Lipid-based systems that rely upon endocytosis to enter the cell also encounter problems associated with inefficient release (escape) from the endosome. In 2006 Carafa M. et al. (Eur J Pharm Sci. 2006, 28, 385) presented work regarding pH sensitive vesicles that were able to escape the endosome due to a change in pH. Other work has been done in order to attempt to enhance the cytosolic delivery, for example using tertiary amine-based detergents (Asokan A, Cho M J., J Control Release. 2005, 106, 146). However this method affects the viability of cells by partially disrupting the membrane. Other trials were performed using pore-forming agents such as toxin streptolysin O (SLO) which can be used to reversibly permeabilise adherent or nonadherent cells (Walev I, et al, Proc Natl Acad Sci USA. 2001, 98, 3185). All of these methods stress the cell and may alter cellular responses giving unreliable results.
An alternative delivery system composed of a trifluoroacetylated lipopolyamine is described in Zelphati et al; Journal of Biological Chemistry; Vol. 276, No. 37, Sep. 14 2001; pp 35103-35110. This cationic lipid formulation is used to enable recombinant proteins, peptides and antibodies to enter viable cells.

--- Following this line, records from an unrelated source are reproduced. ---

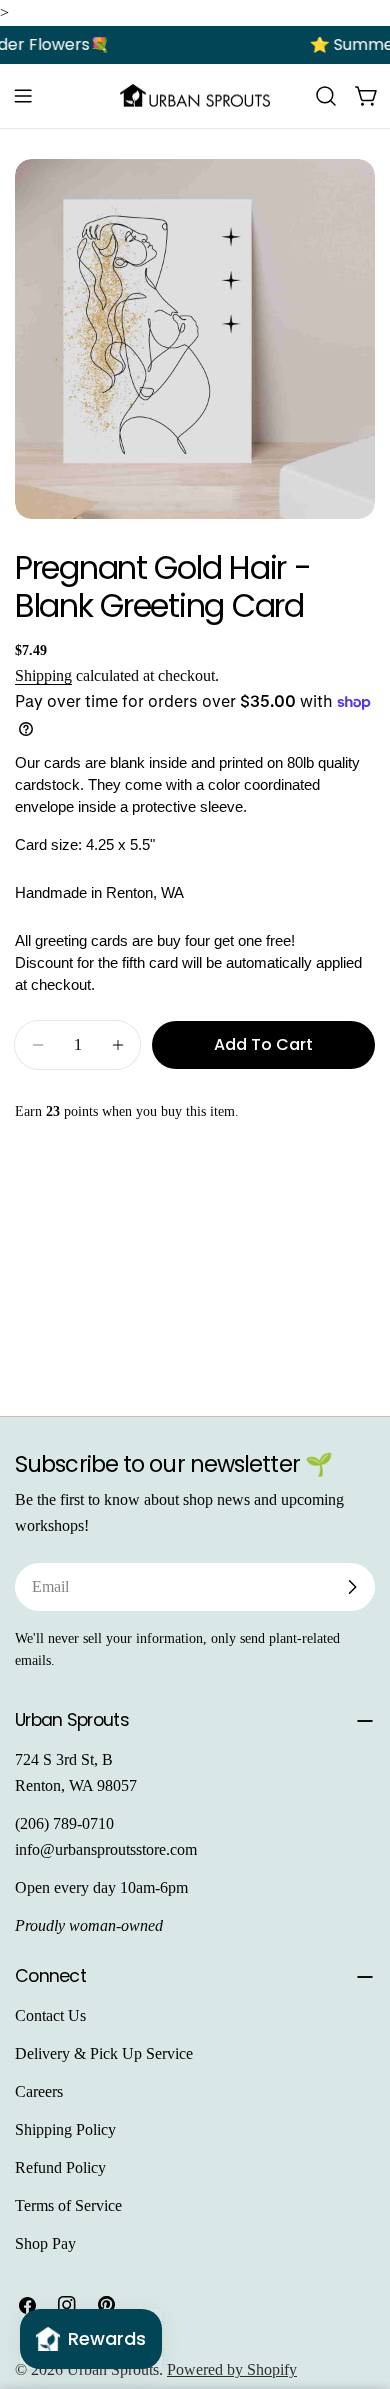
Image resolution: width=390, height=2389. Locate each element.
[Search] (326, 96)
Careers (39, 2091)
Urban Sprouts (113, 2369)
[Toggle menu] (23, 96)
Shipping (43, 675)
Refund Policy (60, 2167)
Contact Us (50, 2015)
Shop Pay (45, 2243)
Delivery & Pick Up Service (104, 2053)
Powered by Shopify (232, 2369)
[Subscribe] (352, 1587)
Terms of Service (68, 2205)
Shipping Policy (65, 2129)
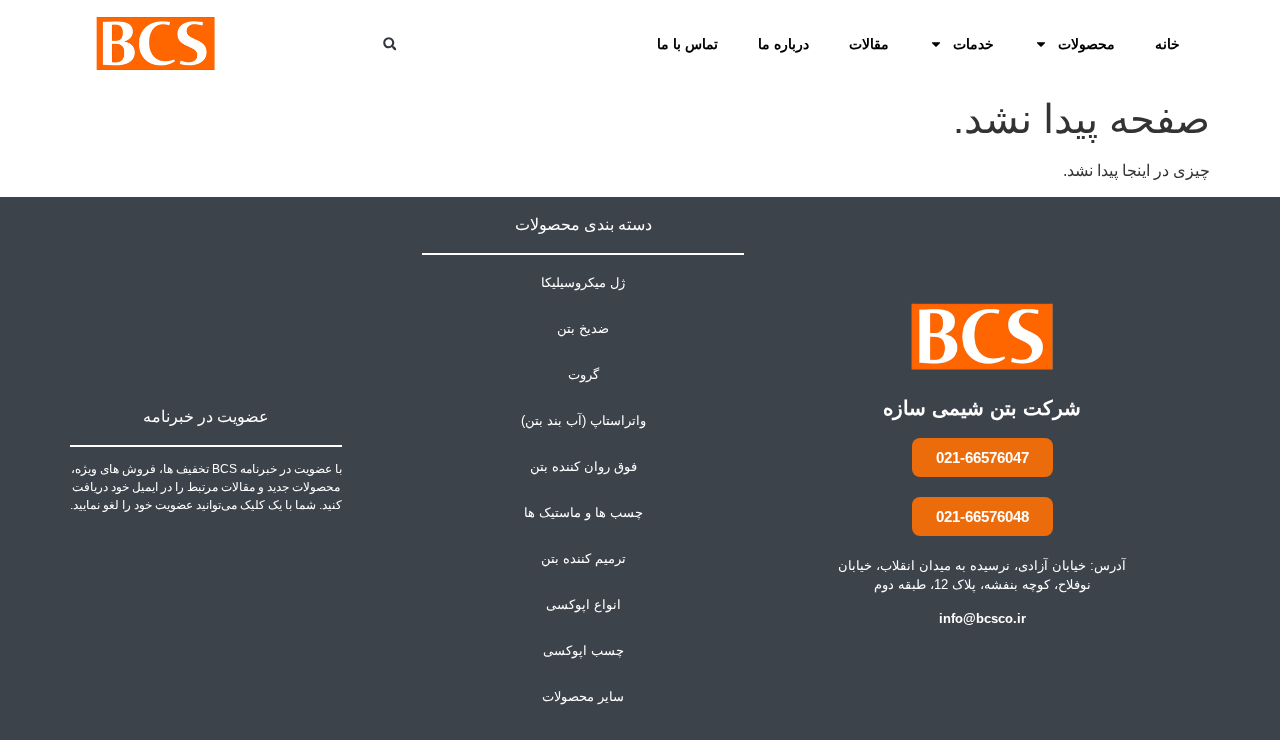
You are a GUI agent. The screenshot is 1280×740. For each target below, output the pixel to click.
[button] (389, 43)
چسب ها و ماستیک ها (583, 512)
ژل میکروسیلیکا (583, 282)
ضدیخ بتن (583, 328)
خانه (1167, 44)
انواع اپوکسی (583, 604)
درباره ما (783, 44)
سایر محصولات (583, 696)
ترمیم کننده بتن (583, 558)
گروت (583, 374)
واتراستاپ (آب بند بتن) (583, 420)
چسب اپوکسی (583, 650)
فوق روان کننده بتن (583, 466)
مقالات (869, 44)
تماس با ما (687, 44)
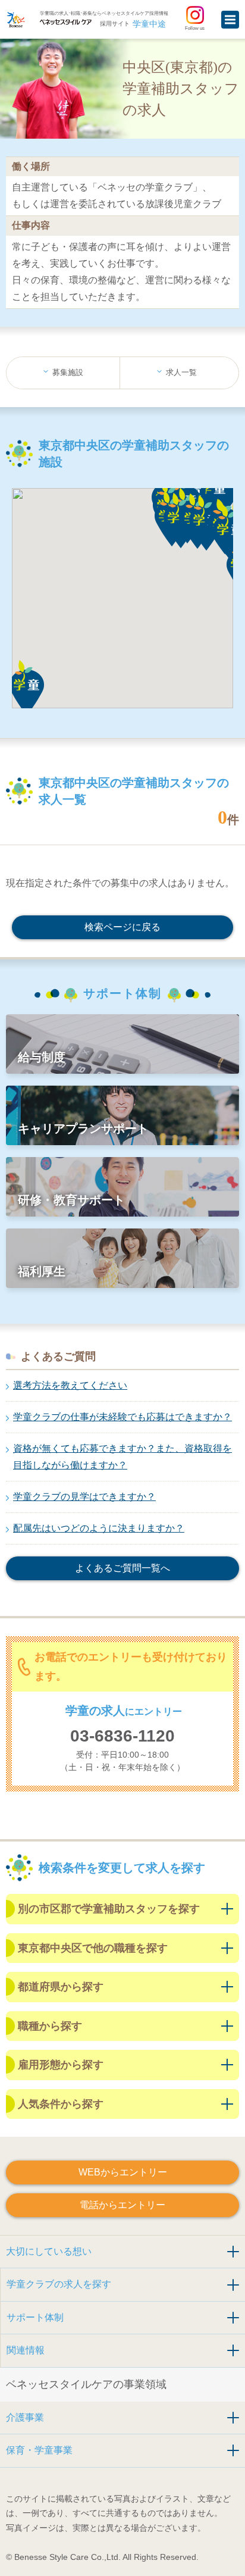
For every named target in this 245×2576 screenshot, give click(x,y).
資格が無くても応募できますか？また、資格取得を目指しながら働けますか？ (122, 1456)
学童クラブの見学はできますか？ (84, 1497)
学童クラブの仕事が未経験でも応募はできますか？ (122, 1417)
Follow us (195, 28)
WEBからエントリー (122, 2172)
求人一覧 (181, 372)
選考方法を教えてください (70, 1385)
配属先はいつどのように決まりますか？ (98, 1528)
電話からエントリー (122, 2205)
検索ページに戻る (122, 927)
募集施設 (67, 372)
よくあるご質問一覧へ (122, 1568)
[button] (37, 688)
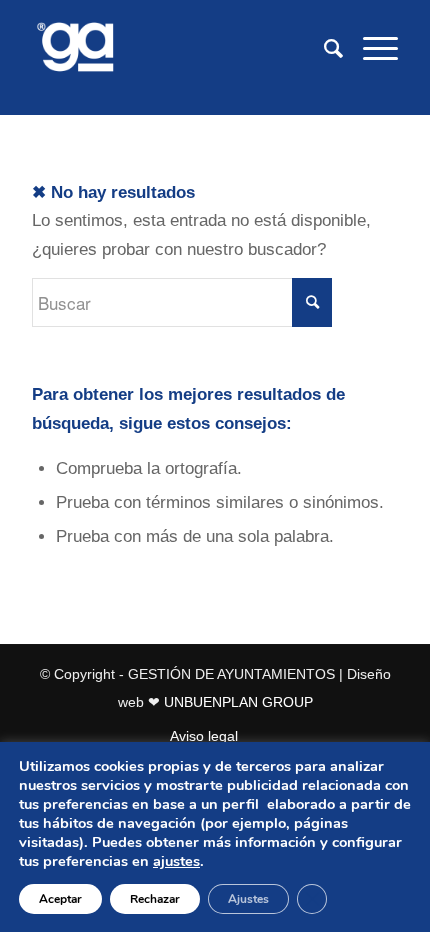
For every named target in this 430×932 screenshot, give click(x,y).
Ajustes (248, 899)
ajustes (176, 861)
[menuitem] (323, 48)
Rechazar (155, 899)
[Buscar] (323, 48)
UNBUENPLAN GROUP (238, 702)
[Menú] (370, 48)
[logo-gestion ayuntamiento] (178, 48)
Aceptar (60, 899)
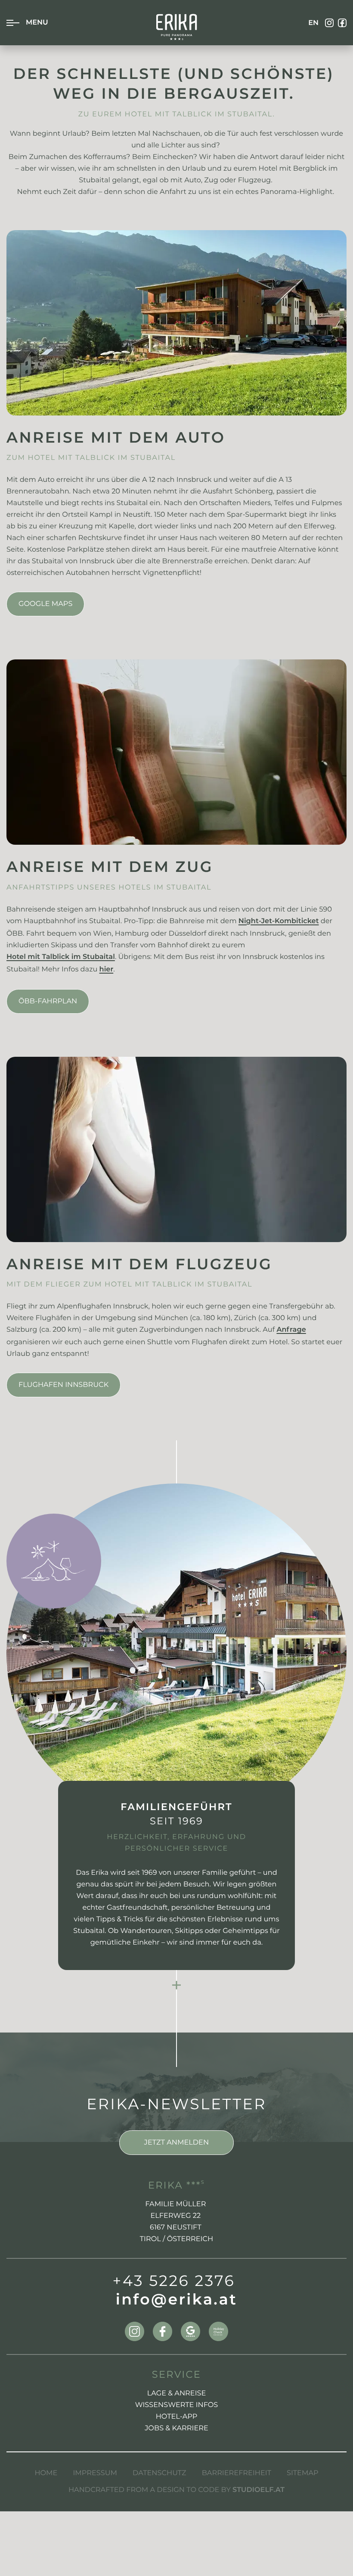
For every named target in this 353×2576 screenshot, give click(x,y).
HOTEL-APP (177, 2416)
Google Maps (45, 604)
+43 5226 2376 (173, 2281)
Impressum (95, 2473)
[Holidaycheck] (218, 2331)
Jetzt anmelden (176, 2142)
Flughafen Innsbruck (63, 1384)
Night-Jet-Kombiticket (278, 921)
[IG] (329, 23)
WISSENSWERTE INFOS (176, 2405)
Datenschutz (159, 2473)
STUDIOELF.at (258, 2490)
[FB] (342, 23)
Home (45, 2473)
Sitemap (303, 2473)
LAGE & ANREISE (176, 2393)
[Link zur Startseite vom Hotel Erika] (176, 27)
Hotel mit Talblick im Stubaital (60, 957)
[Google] (190, 2331)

A very efficient, non-toxic and non-inflammatory polymer vector for the delivery of DNA within human cells is described in Lomas, H et al. Biomimetic pH Sensitive Polymersomes for Efficient DNA Encapsulation and Delivery. Adv. Mater. Vol 19 (2007), pages 4238-4243. In addition, a combination of amphiphilic polymer with DNA is described in WO03/074090. Depending on the block lengths of the respective components of the copolymer, the interaction with DNA can be tailored to produce DNA condensates (polyplexes) or to encapsulate the DNA within a vesicle. The latter is based on the self-assembly of pH sensitive poly (2-methacryloxyethyl phosphorylcholine)-poly (2-(diisopropylamino)-ethyl methacrylate), (PMPC-PDPA) block copolymers into nanometer-sized vesicles, also known as polymersomes (Du, J., et al; pH Sensitive Vesicles based on a Biocompatible Zwitterionic Diblock Copolymer. J. Am. Chem. Soc. 127, 17982-17983 (2005)). The use of these polymer vesicles for delivering nucleic acids and rhodamine dyes is further described in Lomas et al; Faraday Discuss. 2008, 139, 143-159. None of these prior art references describe the delivery of antibodies into cells.